Sometimes to get attention, statisticians start to have the same problem as scientists; they need their complaints to get attention to have any effect. So they go over the top. They accuse people of fraud, or being statistically dumb, or nefarious, or intentionally doing things with data, or cast a wide net and try to implicate a large number of scientists in poor statistics. The ironic thing is that these things are the same thing that the scientists are doing to get attention that frustrated the statisticians in the first place.

Just to be 100% clear here I am also guilty of this. I have definitely fallen into the hype trap - talking about the “replicability crisis”. I also made the mistake earlier in my blogging career of trashing the statistics of a paper that frustrated me. I am embarrassed I did that now, it wasn’t constructive and the author ended up being very responsive. I think if I had just emailed that person they would have resolved their problem.

I just recently had an experience where a very prominent paper hadn’t made their data public and I was having trouble getting the data. I thought about writing a blog post to get attention, but at the end of the day just did the work of emailing the authors, explaining myself over and over and finally getting the data from them. The result is the same (I have the data) but it cost me time and frustration. So I understand when people don’t want to deal with that.

The problem is that scientists see the attention the statisticians are calling down on them - primarily negative and often over-hyped. Then they get upset and call the statisticians/open scientists names, or push back on entirely sensible policies because they are worried about being humiliated or discredited. While I don’t agree with that response, I also understand the feeling of “being under attack”. I’ve had that happen to me too and it doesn’t feel good.

So where do we go from here? How do we end statistical vitriol and make statistics a positive force? Here is my six part plan:

  1. We should create continuining education for senior scientists and physicians in statistical and open data thinking so people who never got that training can understand the unique requirements of a data rich scientific world.
  2. We should encourage journals and funders to incorporate statisticians and computational scientists at the highest levels of influence so that they can drive policy that makes sense in this new data driven time.
  3. We should recognize that scientists and data generators have a lot more on the line when they produce a result or a scientific data set.
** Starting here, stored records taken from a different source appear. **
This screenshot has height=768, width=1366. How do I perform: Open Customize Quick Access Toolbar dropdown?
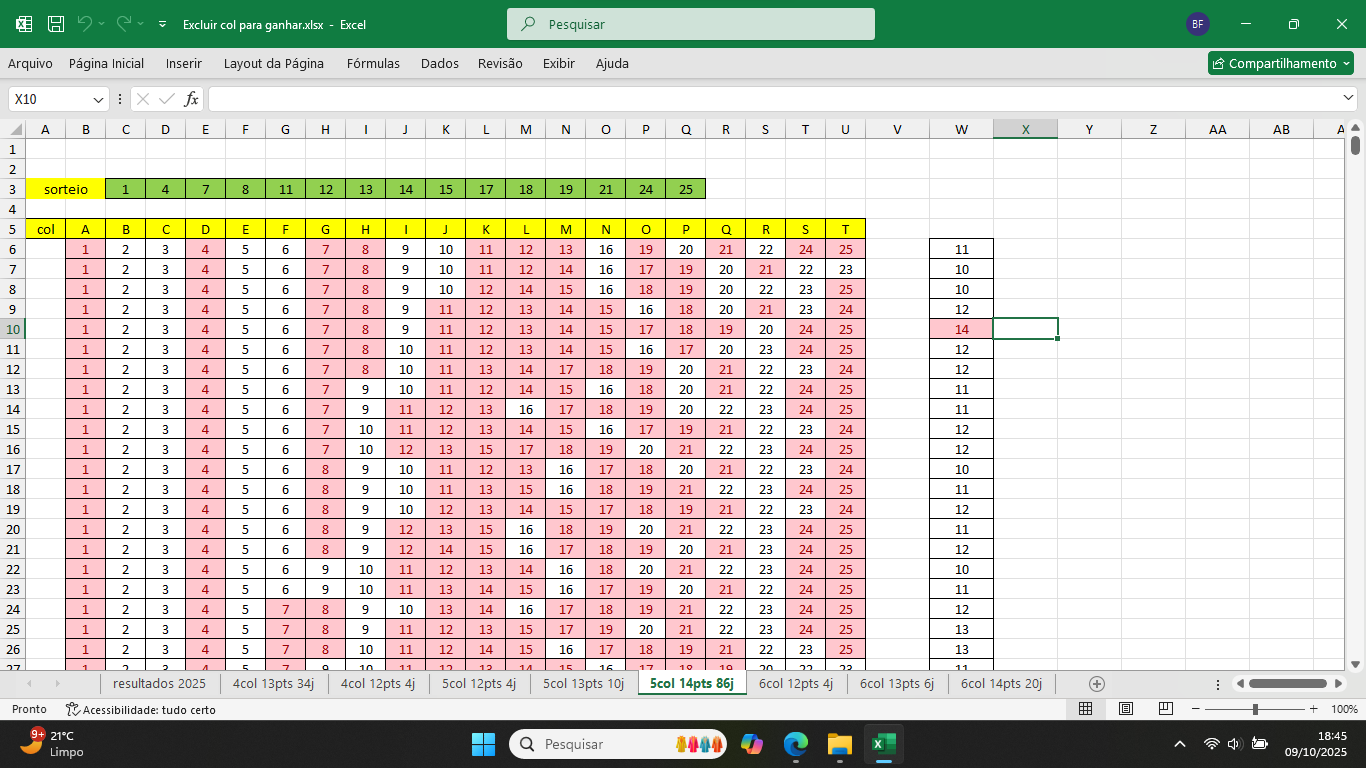click(x=161, y=24)
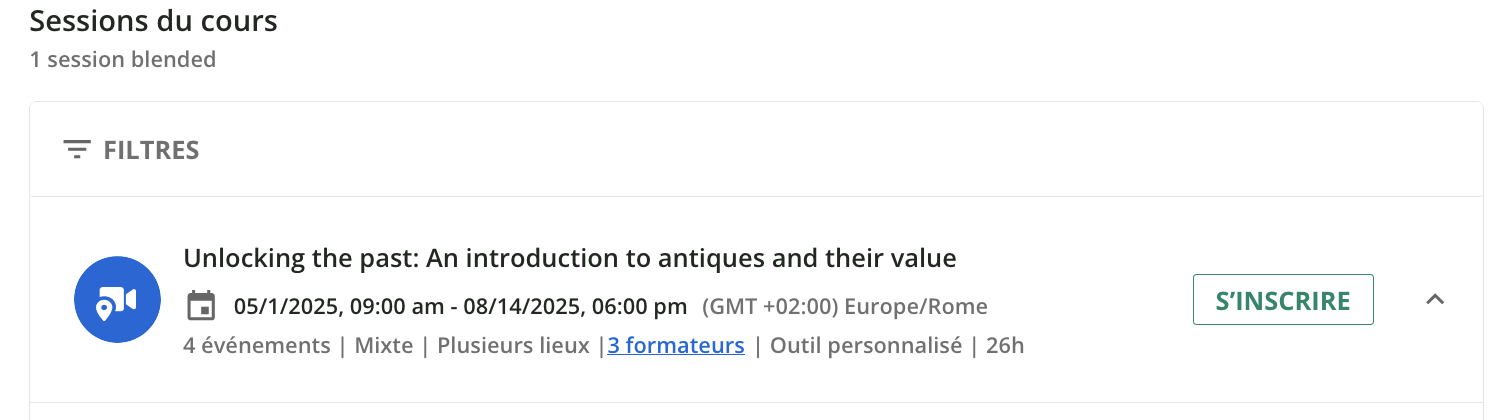
Task: Click the "4 événements" label
Action: [257, 346]
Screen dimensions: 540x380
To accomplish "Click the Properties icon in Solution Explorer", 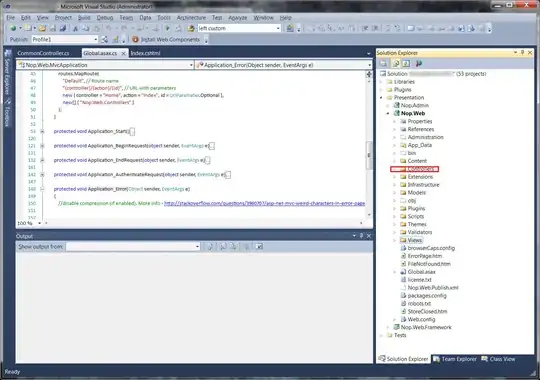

We should give them appropriate credit for doing that even if they don’t get the analysis exactly right.
  4. We should de-escalate the consequences of statistical mistakes. Right now the consequences are: retractions that hurt careers, blog posts that are aggressive and often too personal, and humiliation by the community. We should make it easy to acknowledge these errors without ruining careers. This will be hard - scientists careers often depend on the results they get (recall 2 above). So we need a way to pump up/give credit to/acknowledge scientists who are willing to sacrifice that to get the stats right.
  5. We need to stop treating retractions/statistical errors/mistakes like a sport where there are winners and losers. Statistical criticism should be easy, allowable, publishable and not angry or personal.
  6. Any paper where statistical analysis is part of the paper must have both a statistically trained author or a statistically trained reviewer or both. I wouldn’t believe a paper on genomics that was performed entirely by statisticians with no biology training any more than I believe a paper with statistics in it performed entirely by physicians with no statistical training.

I think scientists forget that statisticians feel un-empowered in the scientific process and statisticians forget that a lot is riding on any given study for a scientist. So being a little more sympathetic to the pressures we all face would go a long way to resolving statistical vitriol.

I’d be eager to hear other ideas too. It makes me sad that statistics has become so political on both sides.